TASK TO COMPLETE:
Should any entry seem unclear, still set it down exactly as given, along with all the others.

Pixel coordinate grounding data:

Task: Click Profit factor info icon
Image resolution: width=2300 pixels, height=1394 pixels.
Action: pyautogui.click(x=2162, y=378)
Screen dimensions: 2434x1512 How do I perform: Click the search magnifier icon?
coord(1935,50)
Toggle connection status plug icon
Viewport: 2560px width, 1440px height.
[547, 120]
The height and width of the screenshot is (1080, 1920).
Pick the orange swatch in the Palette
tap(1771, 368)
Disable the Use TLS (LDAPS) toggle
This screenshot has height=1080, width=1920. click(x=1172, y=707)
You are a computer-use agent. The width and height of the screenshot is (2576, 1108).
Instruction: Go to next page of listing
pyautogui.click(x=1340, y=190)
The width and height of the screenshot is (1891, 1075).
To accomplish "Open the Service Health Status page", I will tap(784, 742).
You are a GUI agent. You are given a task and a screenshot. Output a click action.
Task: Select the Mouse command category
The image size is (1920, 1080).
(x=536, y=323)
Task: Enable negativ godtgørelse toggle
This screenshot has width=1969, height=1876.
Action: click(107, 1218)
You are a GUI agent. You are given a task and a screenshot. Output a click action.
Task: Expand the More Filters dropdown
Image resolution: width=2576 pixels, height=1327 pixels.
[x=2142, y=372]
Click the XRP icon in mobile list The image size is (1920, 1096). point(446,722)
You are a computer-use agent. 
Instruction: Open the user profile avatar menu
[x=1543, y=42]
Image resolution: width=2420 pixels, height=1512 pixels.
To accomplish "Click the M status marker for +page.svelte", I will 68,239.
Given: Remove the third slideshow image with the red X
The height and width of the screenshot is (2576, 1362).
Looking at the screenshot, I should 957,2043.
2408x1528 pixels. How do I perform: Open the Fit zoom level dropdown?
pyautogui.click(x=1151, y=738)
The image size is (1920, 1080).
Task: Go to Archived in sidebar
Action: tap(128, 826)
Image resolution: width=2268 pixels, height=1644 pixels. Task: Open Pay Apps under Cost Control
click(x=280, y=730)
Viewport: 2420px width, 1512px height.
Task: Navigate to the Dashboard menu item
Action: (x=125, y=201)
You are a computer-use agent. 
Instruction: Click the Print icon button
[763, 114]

TASK OUTPUT:
Task: Click Profit factor info icon
Image resolution: width=2300 pixels, height=1394 pixels.
Action: pyautogui.click(x=2162, y=378)
Screen dimensions: 2434x1512 How do I perform: Click the search magnifier icon?
coord(1935,50)
Toggle connection status plug icon
Viewport: 2560px width, 1440px height.
[547, 120]
The height and width of the screenshot is (1080, 1920).
Pick the orange swatch in the Palette
tap(1771, 368)
Disable the Use TLS (LDAPS) toggle
This screenshot has height=1080, width=1920. click(x=1172, y=707)
You are a computer-use agent. The width and height of the screenshot is (2576, 1108).
Instruction: Go to next page of listing
pyautogui.click(x=1340, y=190)
The width and height of the screenshot is (1891, 1075).
To accomplish "Open the Service Health Status page", I will tap(784, 742).
You are a GUI agent. You are given a task and a screenshot. Output a click action.
Task: Select the Mouse command category
The image size is (1920, 1080).
(x=536, y=323)
Task: Enable negativ godtgørelse toggle
This screenshot has width=1969, height=1876.
Action: click(107, 1218)
You are a GUI agent. You are given a task and a screenshot. Output a click action.
Task: Expand the More Filters dropdown
Image resolution: width=2576 pixels, height=1327 pixels.
[x=2142, y=372]
Click the XRP icon in mobile list The image size is (1920, 1096). point(446,722)
You are a computer-use agent. 
Instruction: Open the user profile avatar menu
[x=1543, y=42]
Image resolution: width=2420 pixels, height=1512 pixels.
To accomplish "Click the M status marker for +page.svelte", I will 68,239.
Given: Remove the third slideshow image with the red X
The height and width of the screenshot is (2576, 1362).
Looking at the screenshot, I should 957,2043.
2408x1528 pixels. How do I perform: Open the Fit zoom level dropdown?
pyautogui.click(x=1151, y=738)
The image size is (1920, 1080).
Task: Go to Archived in sidebar
Action: tap(128, 826)
Image resolution: width=2268 pixels, height=1644 pixels. Task: Open Pay Apps under Cost Control
click(x=280, y=730)
Viewport: 2420px width, 1512px height.
Task: Navigate to the Dashboard menu item
Action: (x=125, y=201)
You are a computer-use agent. 
Instruction: Click the Print icon button
[763, 114]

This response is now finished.